Macquarie thinks the health and digital move could dilute returns for the group relative to those strong retail returns in the short run. Cognisant of additional retail headwinds (especially for Bunnings and Kmart), the broker has put WES on a hold rating (with a reduced price target).
Goldman Sachs is concerned about the conglomerate's risk profile for the above reasons. They note that the Catch business still has not delivered, its health business needs to prove itself, and it isn't convinced Kmart can work through its inventory backlog.

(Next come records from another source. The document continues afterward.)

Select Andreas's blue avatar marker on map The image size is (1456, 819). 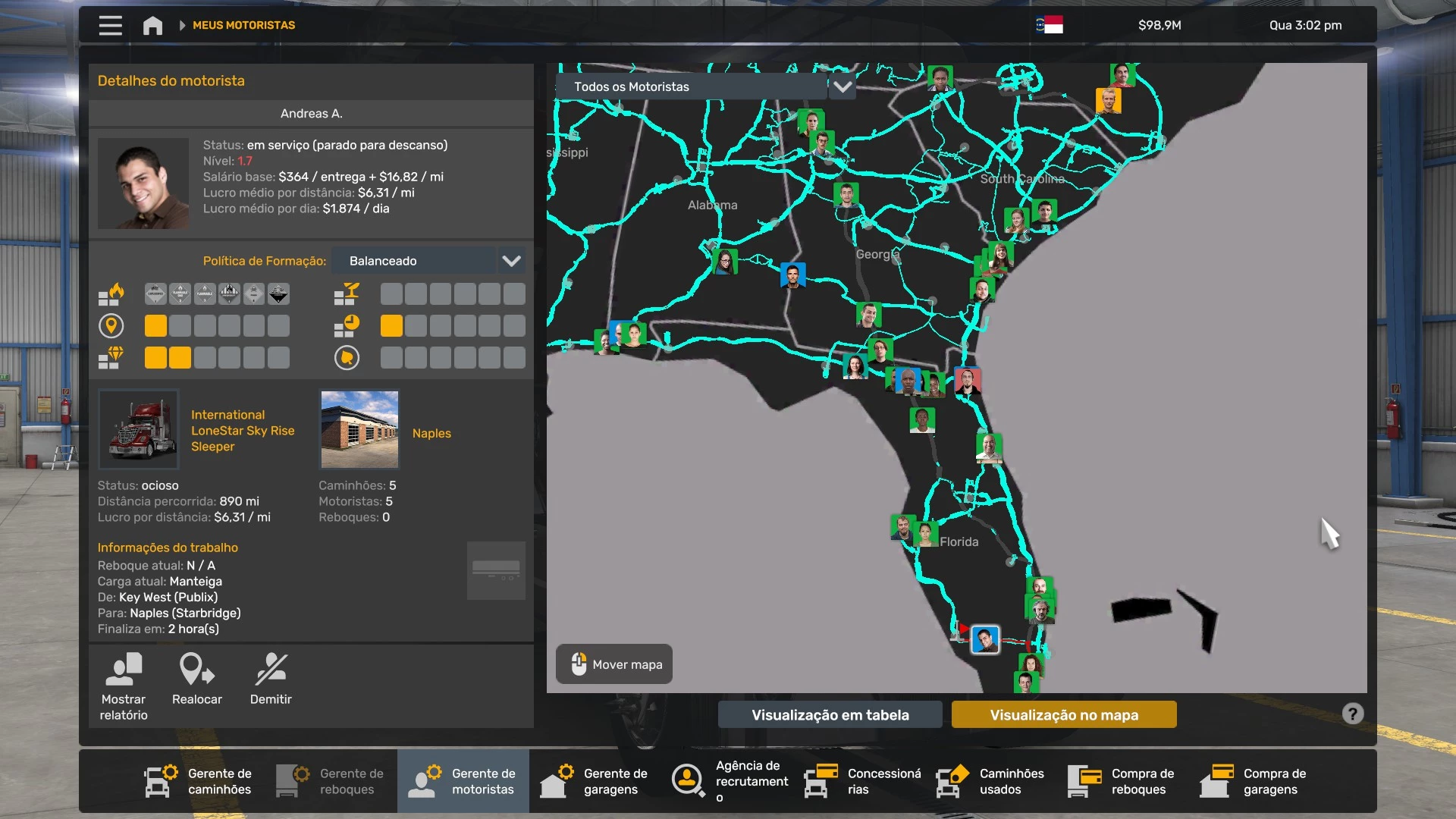[985, 640]

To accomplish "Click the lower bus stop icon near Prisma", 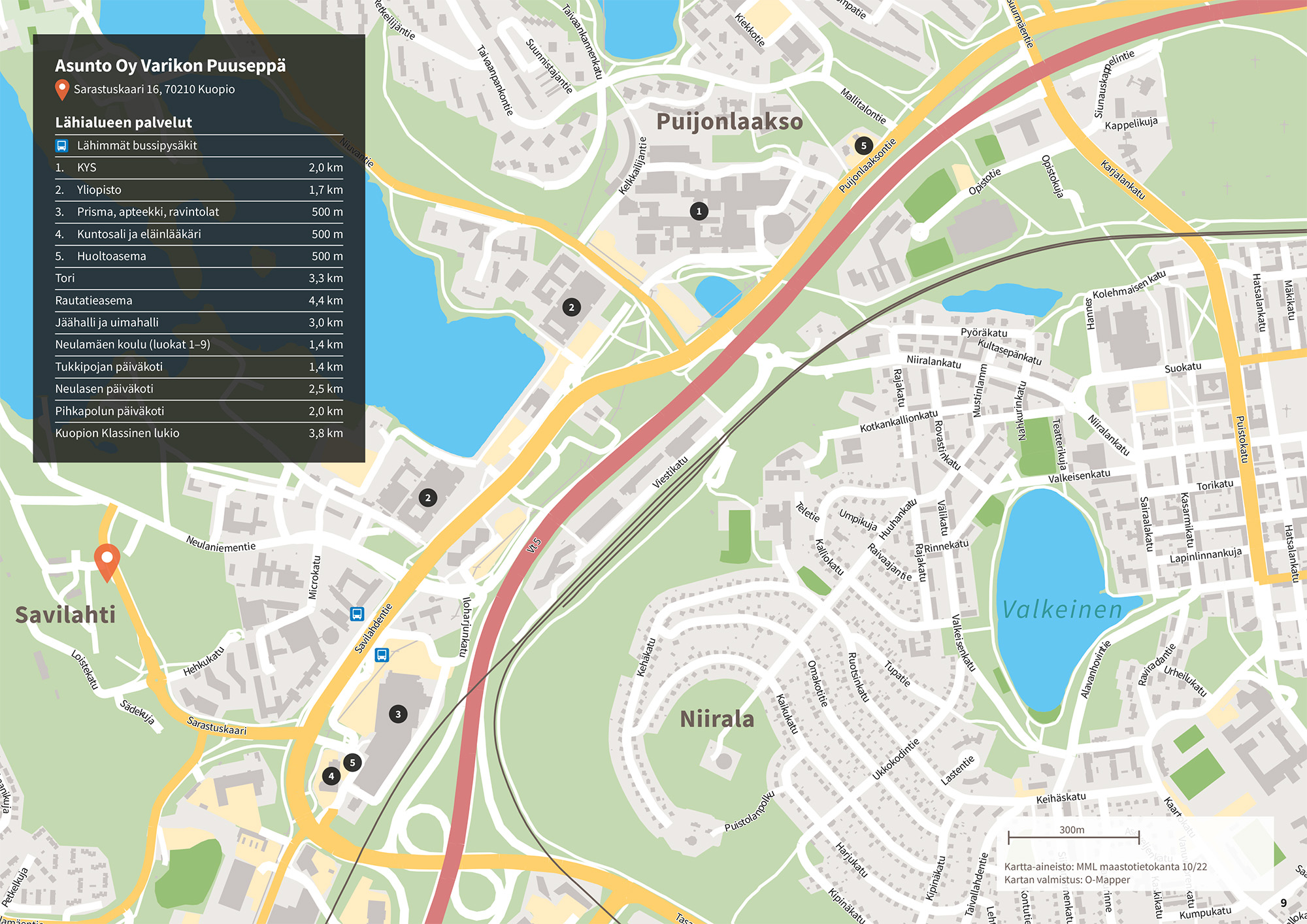I will [382, 655].
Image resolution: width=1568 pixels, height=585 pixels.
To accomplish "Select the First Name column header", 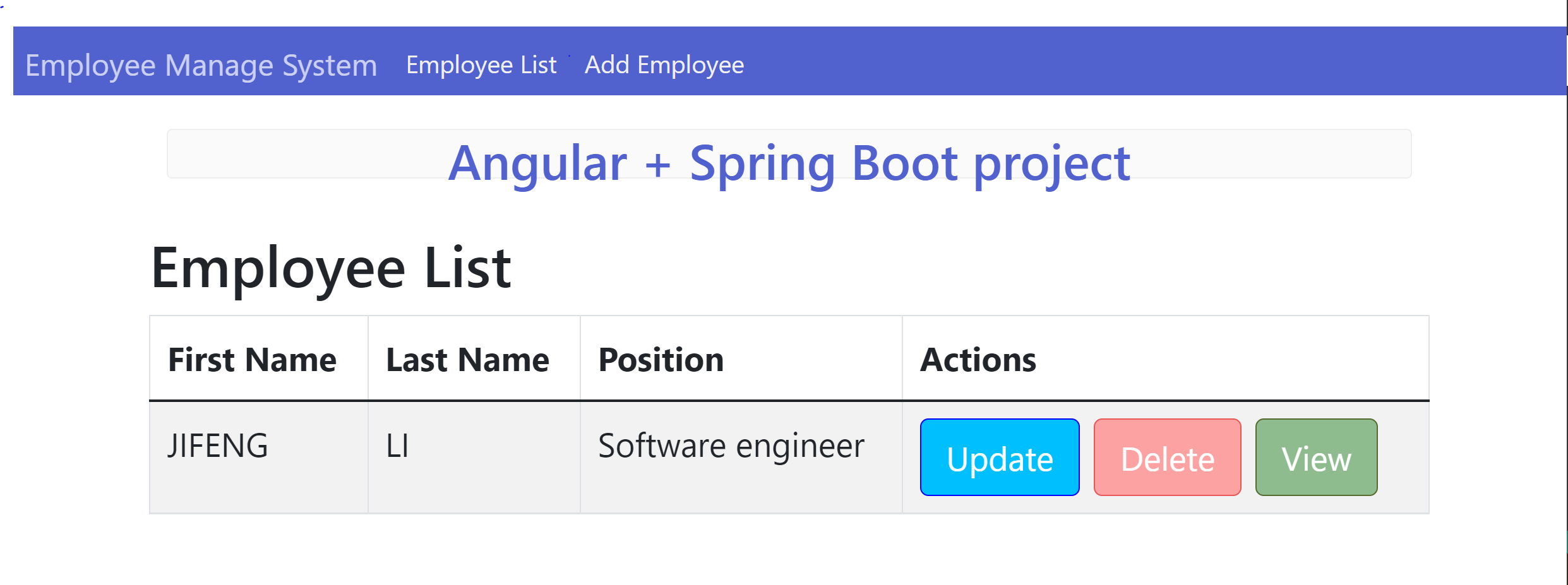I will [252, 358].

The broker has rated WES a sell - saying there is more share price downside to come.
For those with a growth inclination, I picked Pro Medicus (ASX: PME) after it secured another long-term contract win in the United States. Following this most recent contract win, CEO Sam Hupert described the pipeline (again) as “remaining strong” - and they have yet to disappoint.
Bell Potter is backing management all the way on this one - arguing the contract wins keep coming and that earnings are transparent enough for it to review. It's a buy rating with punchy upside expected.
Goldman Sachs has, in total contrast, also put the "medtech" firm at a sell rating - given the valuation remains elevated. The kicker is that the broker does not believe the recent win rates can be sustained.
Given that the RBA meeting is this coming week, I plucked this chart from the gang at ANZ. I specifically chose this because, for a while, the RBA needed wage growth as the final trigger to be pulled before rates would start to rise. Well, most economists shelved that theory after the Q1 inflation print but it turns out they were probably right not to wait for wages as well.
ANZ's Felicity Emmett argues the GDP data of last Wednesday showed very strong average hourly wages growth - even tracking above the RBA’s forecast. The figures suggest (to them at least) that policy needs to lean more strongly against the broadening of inflation pressures.
In fact, it's this chart that explains why ANZ has joined AMP and Westpac in the 40 basis point rate hike camp.
19.9%: The three month house price growth in Brisbane, per Corelogic and Morgan Stanley
I picked this stat because it proves (again) that not all roads on Australian property always lead to Sydney and Melbourne. While it is true that Sydney and Melbourne's prices are finally coming down, Brisbane's growth is still very, very hot.
I don't believe the Federal Reserve has the policy - or the tools - to do much with inflation right now. I'm not personally blaming them but most of the problems we're living with are policy generated and supply generated.
When you think of Larry Fink at Blackrock, chances are you mostly think of his comments on ESG - but even Larry had something to say to Bloomberg's David Westin late last week on everyone's favourite topic - inflation. And to say he's sceptical is probably being polite.
BEST READS IN BUSINESS NEWS
Two erratic presidential candidates put Colombia at risk (The Economist): Let me just leave you the tease of this article because frankly, it's amazing:
In a run-off in June voters will choose between an ex-guerrilla or a TikTok populist.
And they say politics is boring!
A Russian Default Won’t Win the War (Bloomberg): The war in Ukraine continues to drag on - soon entering the fifth month. Some say Russia's near-default on its debt could be a win for Ukraine - just don't say it will be the end of the war.